|
It has been a reasonably big issue. E.g. I kept seeing zombies with Consul for a while until we realised that every single Consul Docker container on Dockerhub just had Consul run as pid 1 in the container (this is a while ago, no idea if that's still the case), without realising that Consul health checks then could end up as zombies if you weren't very careful about how you wrote them (e.g. typical example: Spawning curl from a shell script, with a timeout on the health check that was shorter than any timeouts on the curl requests). It's usually fairly simple to fix (e.g. for Consul above, I raised it with the Consul guys and they said they'd look at adding waiting on children to it as a precaution - it's just a couple of lines -, but people building containers could also introduce a minimal init, or you can write your health checks to guard against it), but it happens all over the place, and people are often unaware and so not on the lookout for it and it may not be immediately obvious. The reason I raised it as an issue for Consul, for example, even though it wasn't really their fault, but an issue with the containers, is that people need to be aware of the problem when packaging the containers, need to be aware that a given application may spawn children, and that they may not wait for them.

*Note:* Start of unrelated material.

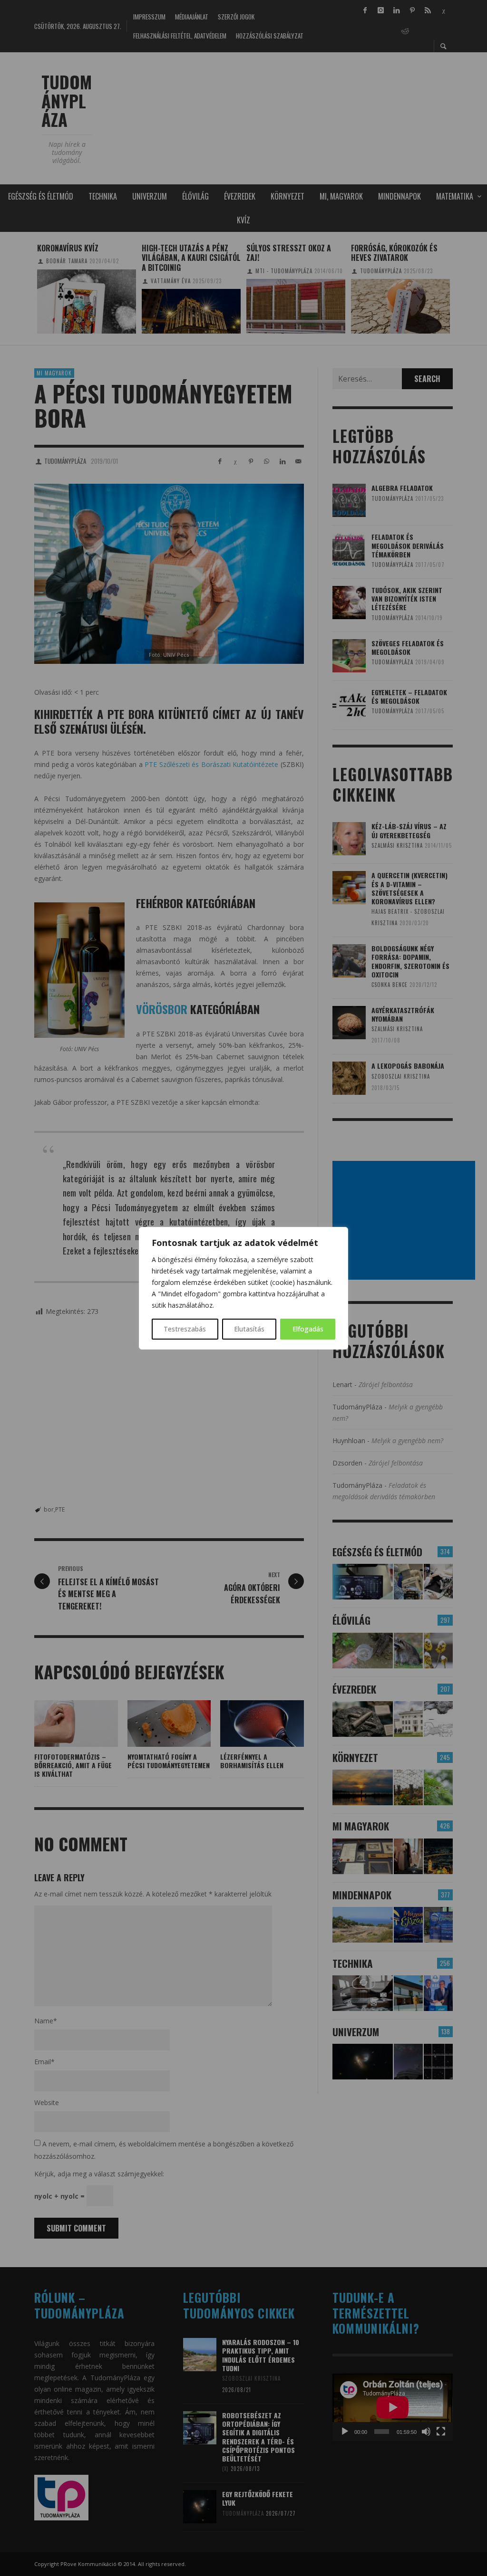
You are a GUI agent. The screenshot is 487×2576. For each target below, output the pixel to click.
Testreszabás (185, 1328)
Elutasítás (249, 1328)
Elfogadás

Even a lot of people aware of the zombie issue end up packaging software that they didn't realise where spawning child processes that could end up as zombies (in this case, it took running it in a container without a proper pid 1, using health checks which not everyone will do, and writing the health checks in a particular way in order to notice the effects). Thankfully there are a number of tiny little inits. E.g. there's suckless sinit [1], Tini[2] , and here's a tiny little proof of concept Go init [3] I wrote (though frankly, suckless or Tini compiled with musl will give you a much smaller binary) as what little you actually need to do is very trivial. [1] http://git.suckless.org/sinit [2] https://github.com/krallin/tini [3] https://gist.github.com/vidarh/91a110792c86d6c3bb41 |
Also thanks for the Consul example, makes it much-much easier to see the issue and argue for a general solution. (So not every random app/project/service/daemon has to implement pid1 functionality.)